EXERCISE DATA:
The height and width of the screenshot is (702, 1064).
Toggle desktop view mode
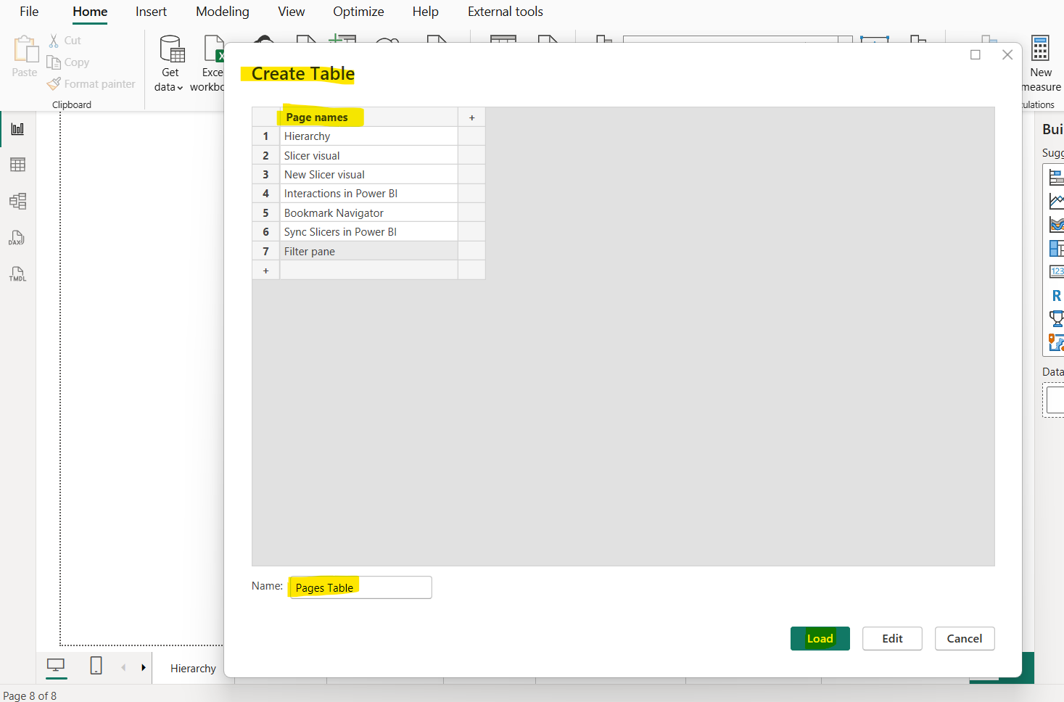(x=56, y=666)
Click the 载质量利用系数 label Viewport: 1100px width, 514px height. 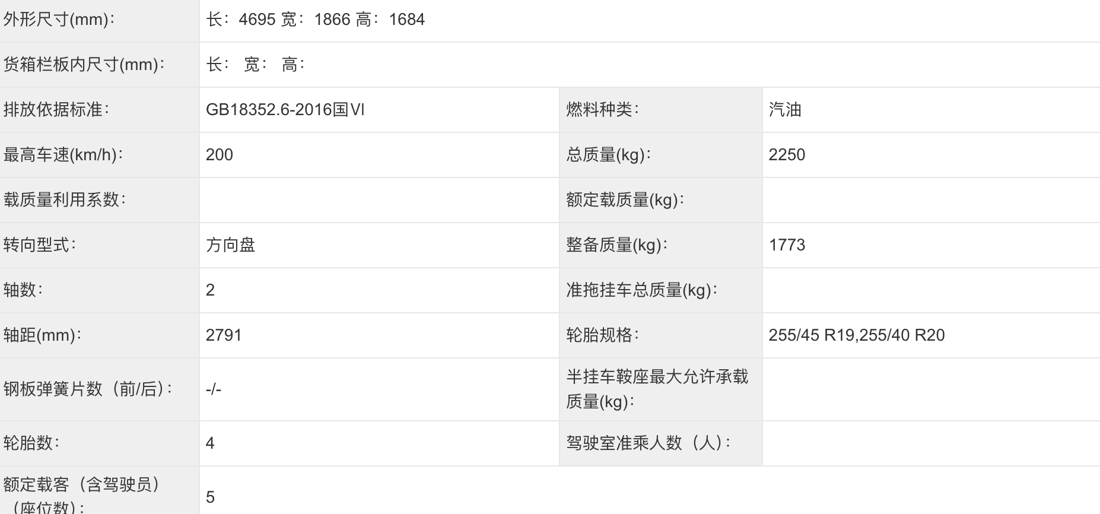64,200
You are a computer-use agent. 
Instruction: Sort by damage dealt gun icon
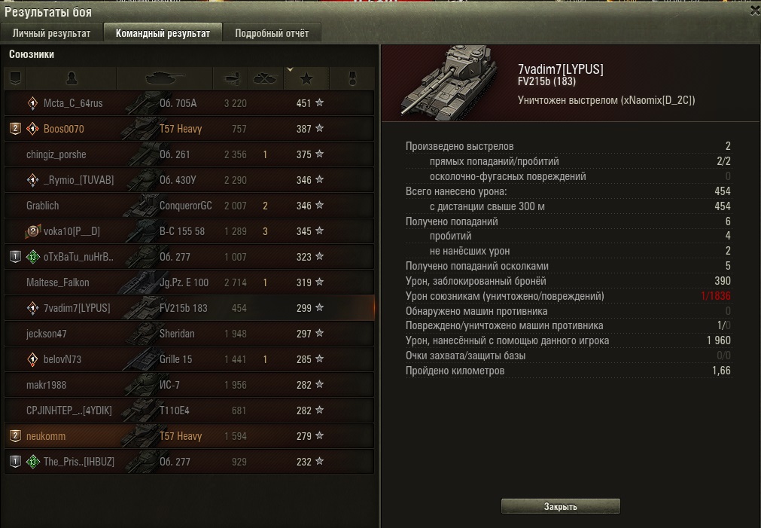click(x=231, y=78)
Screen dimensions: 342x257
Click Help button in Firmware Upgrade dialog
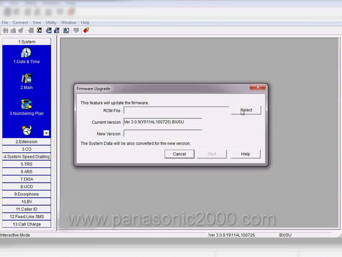tap(245, 154)
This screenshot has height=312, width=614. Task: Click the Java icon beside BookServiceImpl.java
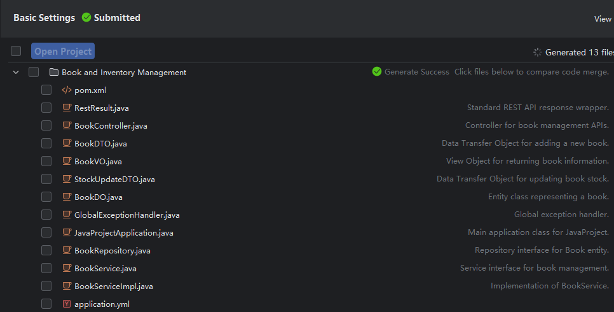[67, 287]
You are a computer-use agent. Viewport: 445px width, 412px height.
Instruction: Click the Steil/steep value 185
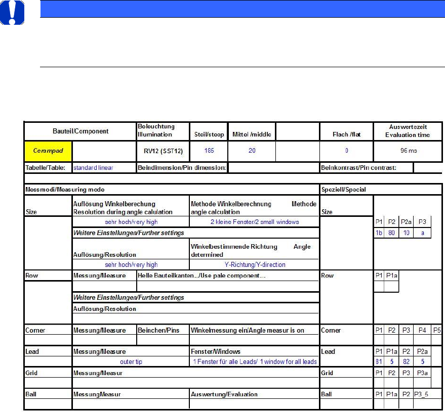[x=209, y=151]
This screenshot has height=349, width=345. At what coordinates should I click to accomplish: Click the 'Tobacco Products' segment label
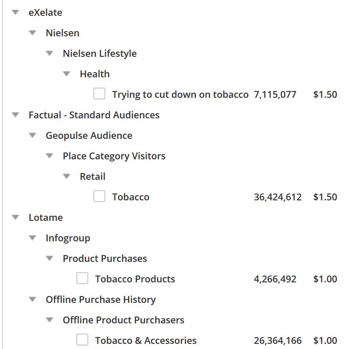click(x=135, y=279)
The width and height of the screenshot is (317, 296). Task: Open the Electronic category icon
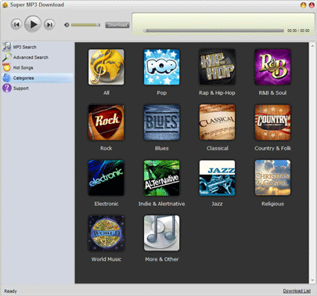tap(106, 178)
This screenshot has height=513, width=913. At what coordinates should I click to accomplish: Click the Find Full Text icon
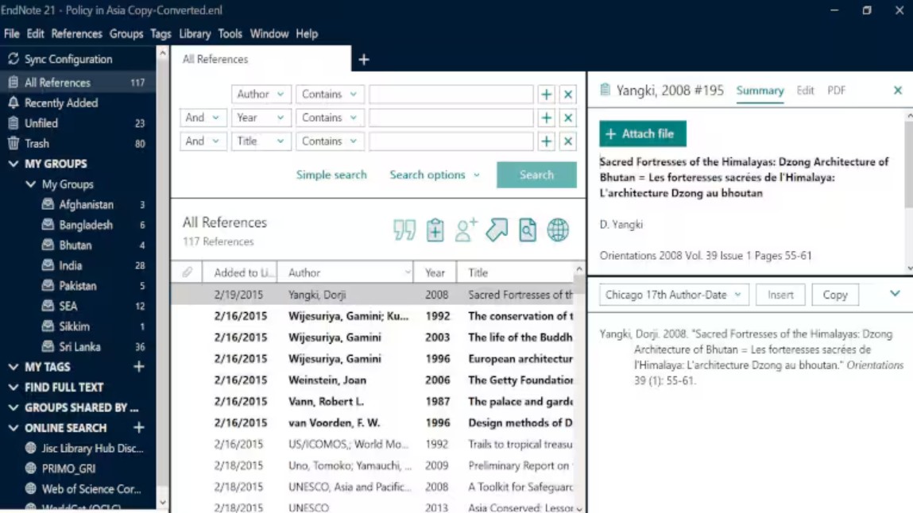[528, 230]
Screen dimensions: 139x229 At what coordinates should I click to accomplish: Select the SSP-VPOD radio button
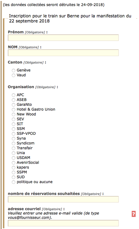(x=13, y=134)
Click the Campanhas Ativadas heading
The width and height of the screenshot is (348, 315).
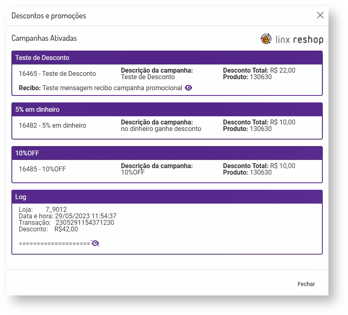click(x=44, y=38)
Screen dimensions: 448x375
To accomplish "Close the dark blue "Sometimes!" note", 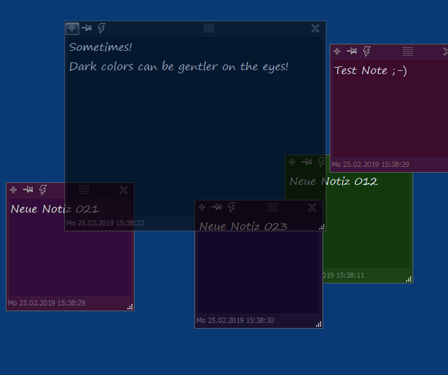I will tap(315, 28).
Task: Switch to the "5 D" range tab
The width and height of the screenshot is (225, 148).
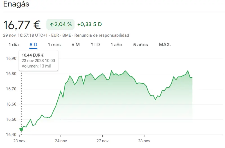Action: (x=33, y=45)

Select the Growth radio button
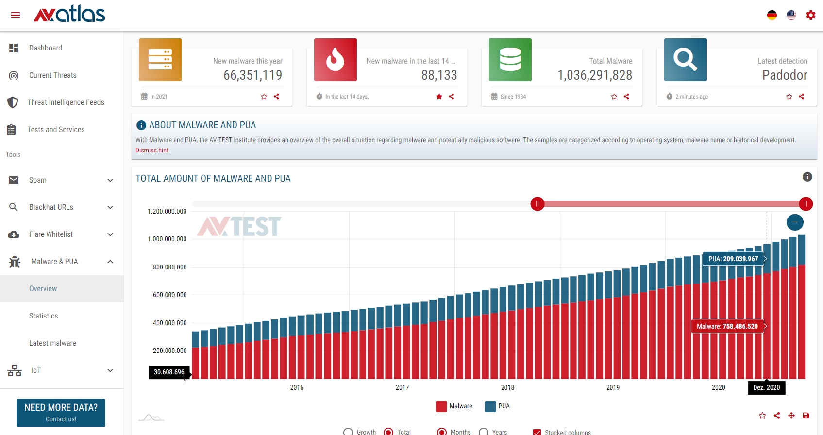click(348, 432)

TASK OBJECTIVE: Go through the entries above and tally each line that has the word "computer"; reply with the tally and nothing else.

OUTPUT: 2